According to the blog post about freaky fish, what does it mean when a fish is described as "pelagic"?

Text segment >>
• • • • • • •

Things in the pipeline: Freaky fish update, a special post by request about sirenians and possibly the letter "B" in my Alphabet of Fish.

Saturday, October 31, 2009

Freaky fish? That is not a freaky fish, THIS is a freaky fish!

Oceana (a PAC concerned with oceanic affairs) apparently has an annual "freakiest fish" contest on their blog, the Beacon.  I viewed this year's candidates and am by and large unimpressed; the only fish that I think legitimately belong on that list are the wolf-fish, hairy angler, hagfish and maybe the crown-of-thorns starfish.

Why are coelacanths on there?  Yeah, they're not conventionally attractive, but they're hardly freaky; if anything, their behavior is kind of dull.  And leafy seadragons?  All they do is look pretty!

Past winners of the Freaky Fish voting include:

2008 - Fanfin seadevil.  This is not surprising, as anglerfish ALWAYS excel in this kind of contest.  Seriously, look at that thing.

ANGLERFISH PROTIP: As terrifying as they look, they tend to be pretty small, less than a foot (~30 cm) long; and that's the big females, males tend to be very small and essentially are free-swimming gonads before becoming just plain gonads.  I'll elaborate on this later.

2006 - Blobfish, fangtooth, monkfish.  Blobfish are Internet famous due to an e-mail meme claiming that they're an example of deep sea creatures washed up during a tsunami.  Fangtooth?  Well, they can live in the abyssopelagic zone, which pretty much implies that they're going to be freaky looking.



"Abysso-" - the abyss.  I'm reasonably sure that everyone reading this knows what "abyss" means/implies.  For our purposes, let's say that it means "stupid deep".  The average person will have no interaction with the abyssopelagic zone due to the pressure/temperature/general conditions down there; for a general idea, here's a demonstration of what happens to styrofoam cups.  The current record for human free-diving is around 530 feet (161.5 m); so, as you can see, without a submersible, even the most enthusiastic human diver will never plunge below the euphotic/epipelagic zone. 

"-pelagic" - if a fish is described as "pelagic", it means it lives in open water, not near/on the bottom of a body of water (those organisms are called "demersal") or in reefs.  There are further subdivisions within these categories, but this definition of "pelagic" will suffice for the time being.

• • • • • • •

(Items from a dataset)
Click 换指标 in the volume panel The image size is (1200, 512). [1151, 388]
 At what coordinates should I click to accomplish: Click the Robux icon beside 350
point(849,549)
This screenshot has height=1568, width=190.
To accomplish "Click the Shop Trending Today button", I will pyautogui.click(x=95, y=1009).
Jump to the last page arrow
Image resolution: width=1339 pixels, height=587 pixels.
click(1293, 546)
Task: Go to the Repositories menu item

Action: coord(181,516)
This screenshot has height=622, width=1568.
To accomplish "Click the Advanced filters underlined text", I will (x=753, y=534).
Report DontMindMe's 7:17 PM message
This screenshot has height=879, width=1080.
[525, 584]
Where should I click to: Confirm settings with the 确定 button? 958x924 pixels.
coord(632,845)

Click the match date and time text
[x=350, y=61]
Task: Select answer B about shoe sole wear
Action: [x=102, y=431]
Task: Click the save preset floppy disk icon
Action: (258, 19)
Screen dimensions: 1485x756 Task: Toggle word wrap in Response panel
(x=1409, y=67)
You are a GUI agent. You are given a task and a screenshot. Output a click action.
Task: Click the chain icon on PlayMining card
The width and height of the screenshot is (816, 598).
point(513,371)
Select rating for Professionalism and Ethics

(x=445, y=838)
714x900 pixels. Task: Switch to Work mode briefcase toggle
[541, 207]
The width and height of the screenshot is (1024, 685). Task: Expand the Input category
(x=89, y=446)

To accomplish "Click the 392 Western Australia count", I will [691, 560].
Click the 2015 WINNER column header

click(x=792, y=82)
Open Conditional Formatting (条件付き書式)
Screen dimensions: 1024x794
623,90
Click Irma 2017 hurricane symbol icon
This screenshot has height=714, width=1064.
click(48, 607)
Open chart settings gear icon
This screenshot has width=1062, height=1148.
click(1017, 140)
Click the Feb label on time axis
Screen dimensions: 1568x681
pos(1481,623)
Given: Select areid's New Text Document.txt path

• • • • • • •

Task answer >>
It lives in open water, not near or on the bottom of a body of water or in reefs.